Change is pretty much the only constant in the world of recruiting these days. The applicant pools shift, the technology that shapes your hiring is upgraded or becomes obsolete, and the pace gets faster and faster to keep up with a digital-forward world. And it’s not just recruiting itself that changes so rapidly—the U.S. economy is always a factor as well. Let’s look at some of the biggest recruitment challenges facing the recruiting industry in the next year and how you can prepare for them.
Making KPIs work for you
With the intense focus on data and analytics in recruiting and hiring, the sheer amount of data crunching can feel overwhelming. Software and apps can help wrangle all of that information, but once you have the data in hand, you still have to convert it into real-world results. Focus your energy on the metrics and information that your organization actually needs. The most common KPIs (Key Performance Indicators) and metrics that factor into recruitment and hiring are time-to-hire, cost-per-hire, candidate engagement, employer ratings, and candidate source effectiveness.

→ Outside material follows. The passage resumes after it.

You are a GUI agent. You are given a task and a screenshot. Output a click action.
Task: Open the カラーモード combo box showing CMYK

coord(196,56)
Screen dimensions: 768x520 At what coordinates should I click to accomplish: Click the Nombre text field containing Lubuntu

All of this information can help you streamline your processes and make better choices about candidates, job advertising, and social media outreach, but it’s important to understand what it is that your organization needs the most. Start by engaging key stakeholders in your organization to see what metrics are the most valued (or which need the most improvement), so you can target your strategy and resources. It’s about using analytics to build your recruitment—not necessarily about analyzing every bit of information that comes through the gates.

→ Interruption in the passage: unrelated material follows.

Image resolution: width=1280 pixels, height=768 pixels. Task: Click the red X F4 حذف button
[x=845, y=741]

Managing your employer brand
Social media and the growth of review sites have become double-edged swords for organizations. This transparency between companies and customers, or companies and employees, can help everyone make more informed decisions. But it also means that you have to be hypervigilant about what your employer brand is out in the marketplace. Today’s disgruntled ex-employee could be tomorrow’s viral news.

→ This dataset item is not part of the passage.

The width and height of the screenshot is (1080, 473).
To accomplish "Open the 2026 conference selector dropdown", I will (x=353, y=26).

Monitoring sites like Glassdoor can help you find out your organization’s baseline reputation as an employer. From there (good or bad), you can either do damage control or make sure you’re broadcasting the qualities that make you a unique employer—or one with a good reputation. Refining your branding in job descriptions and other candidate-facing resources can help you differentiate yourself from other organizations in your field and boost your recruiting.
With the focus on previous performance and historical data, it can be difficult to recruit for the present and look toward the future at the same time. That means innovation has to start at the recruiting level—but how?
The first step is actually managing your employer brand. Are you presenting yourself as the solid, dependable workhorse through the years? Or are you showing that you have an eye toward the future, with its technology and inevitable change? Your messaging is the best way to make sure you’re recruiting for change, not necessarily the status quo.
Keeping up with the economy
In fall 2018, the unemployment rate was at approximately 3.7%—the lowest number since 1969. Still, economic uncertainty abounds, with experts unsure of where 2018’s tariffs and divided political landscape will lead the U.S. economy. In 2019, companies are likely to try to insulate themselves as much as possible from impending changes. That means not only potential belt-tightening or pauses when it comes to hiring, but also increasing efficiency and ROI when it comes to recruiting and hiring.
And this is where those data analytics can really come into play. Lowering cost-per-hire is likely to be the hot metric for just about every organization, so having the data at hand to target advertising spends and cut out unproductive candidate sources is the wave of the future.
Analytics can also provide concrete evidence to support expanding some recruitment channels or scaling back others when the Powers That Be are creating strategy or budget based on results. Having real-time analytics can help make effective decisions and get buy-in, even when things are being scaled down or scrutinized more heavily.
Whatever individual challenges your own organization faces as we move into 2019, the best thing you can do for yourself and your team is becoming more agile and flexible. Whether that’s by using data to make smarter decisions or refining your branding, the best way to meet these challenges is by shaking off the status quo and being ready to adapt.